- [Goal of the exercise] Please reproduce, word for word, the part of the market commentary on UK unemployment below that runs between "There is still" and "back to 1.3920.", inclusive.

- [Extract provided]
· · ·
UK unemployment set to slip back

In a week that saw the UK economy embark on the next stage in its easing of restrictions, there was little in the way of fanfare, with European stock markets having what can only be described as a fairly lacklustre and directionless session. All of the main beneficiaries of the latest easing of restrictions saw their share prices come under some selling pressure.

US markets also underwent a similarly negative session with the Nasdaq once again the main drag on sentiment, though markets were able to close off their lows.

Despite moving lower yesterday European markets still seem less vulnerable than those in the US, though that’s largely down to the fact they are also cheaper.

As we look ahead to today’s European open, which looks set to be a positive one, after a decent move higher in Asia, today’s main focus is expected to be on the latest UK unemployment numbers, and in particular to see if the employment component levels have started to edge back up again.

The pound has looked quite strong in the past couple of weeks or so, as optimism grows that the number of people on furlough, still currently in the millions, will start to return to the workforce as the economy continues its reopening process, and vaccinations continue apace.

In February UK ILO unemployment slipped back to 4.9%, having been as high as 5.1% back in December. It is quite clear that the government furlough scheme is continuing to disguise the underlying effects of the pandemic, which means the very real effects on the UK labour market won’t start to be seen until Q3 at the earliest, as the furlough scheme continues to wind down.

For now, the outlook remains positive, a trend that appears to be manifesting itself in the latest monthly jobless claims numbers which showed a surprise fall in March to 7.3%. This trend of lower claims should continue in April, with a gradual move towards 7%, as more businesses reopen, and the economy returns to some form of normal, as we head into the summer.

While the outlook for unemployment appears more positive as we head into the summer months, that doesn’t mean it can’t go higher, as we head towards the end of the year and the furlough program starts to get withdrawn. Even in a best case scenario a lot of jobs that were around over a year ago, may still not come back, though a lot of them may well be replaced by different ones.

The Bank of England has already indicated that it expects unemployment to go higher, but not by as much as they thought in February when their projections were for a peak of 7.7%. This was adjusted lower a few weeks ago, to 5.2% for this year, and then down to 4.7% in the second quarter of 2022.

There is still a lot that can still go wrong, with the government being uncharacteristically cautious, about the lifting of all restrictions just over a month from now. With the Indian variant threatening to increase, the June deadline could still slip.

Later in the morning we get to see confirmation that the EU economy slipped into a double-dip recession in Q1 with a contraction of -0.6%.  

EUR/USD – rebounded from the 1.2050 area last week and appears to be set for a retest of the 1.2180 area. A break above 1.2180 retargets the high this year at 1.2345. Support remains back at the 1.2040 area, with further support at 1.1980.

GBP/USD – while 1.4020 holds the bias remains for a retest of the recent peaks at 1.4180, and the high this year at 1.4240. Below 1.4000 undermines and argues for a move back to 1.3920.    

EUR/GBP – failed below the 0.8630/40 area yesterday keeping the downside bias intact. A break of last week's low at 0.8560 argues for a move towards the April lows at 0.8470.

USD/JPY – currently has resistance at the 109.80 area, with a break targeting 110.20. we look to be heading back towards trend line support from the January lows now at 108.50. A move below 108.00 opens up the prospect of a move back towards 106.80.
· · ·
- [Supplied records]

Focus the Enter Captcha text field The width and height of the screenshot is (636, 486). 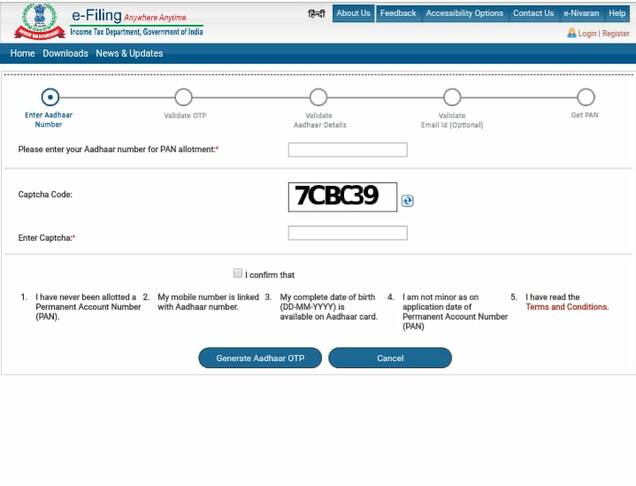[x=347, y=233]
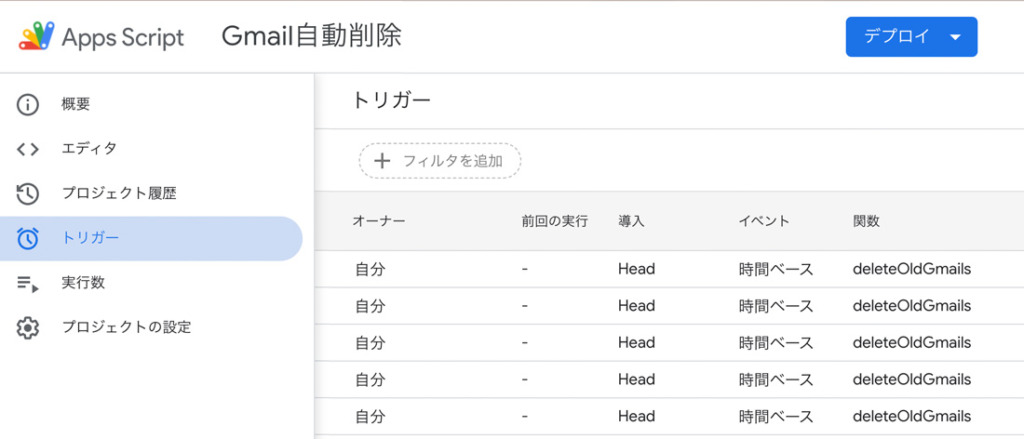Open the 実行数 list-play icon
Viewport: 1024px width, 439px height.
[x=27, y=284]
· · ·
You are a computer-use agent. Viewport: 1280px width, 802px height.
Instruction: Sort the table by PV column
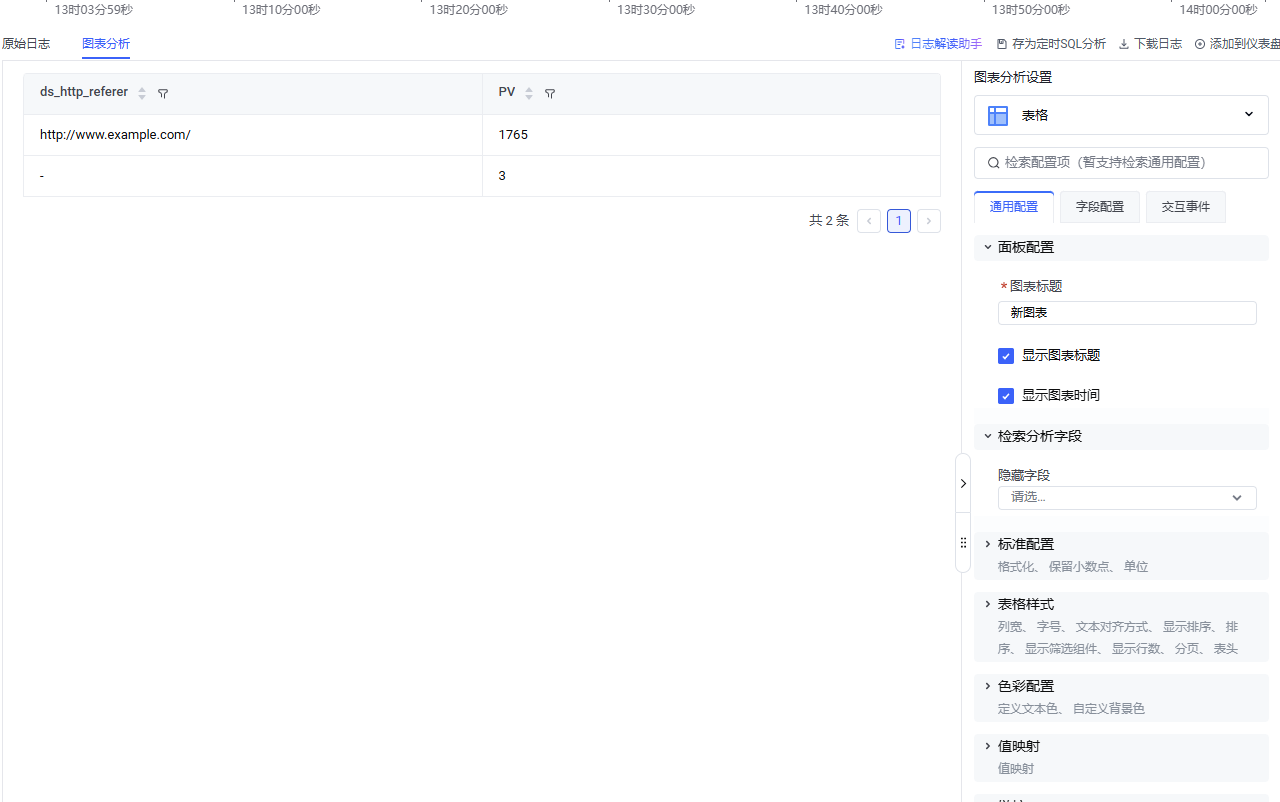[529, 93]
· · ·
- [Answer for the task]
There is still a lot that can still go wrong, with the government being uncharacteristically cautious, about the lifting of all restrictions just over a month from now. With the Indian variant threatening to increase, the June deadline could still slip.

Later in the morning we get to see confirmation that the EU economy slipped into a double-dip recession in Q1 with a contraction of -0.6%.  

EUR/USD – rebounded from the 1.2050 area last week and appears to be set for a retest of the 1.2180 area. A break above 1.2180 retargets the high this year at 1.2345. Support remains back at the 1.2040 area, with further support at 1.1980.

GBP/USD – while 1.4020 holds the bias remains for a retest of the recent peaks at 1.4180, and the high this year at 1.4240. Below 1.4000 undermines and argues for a move back to 1.3920.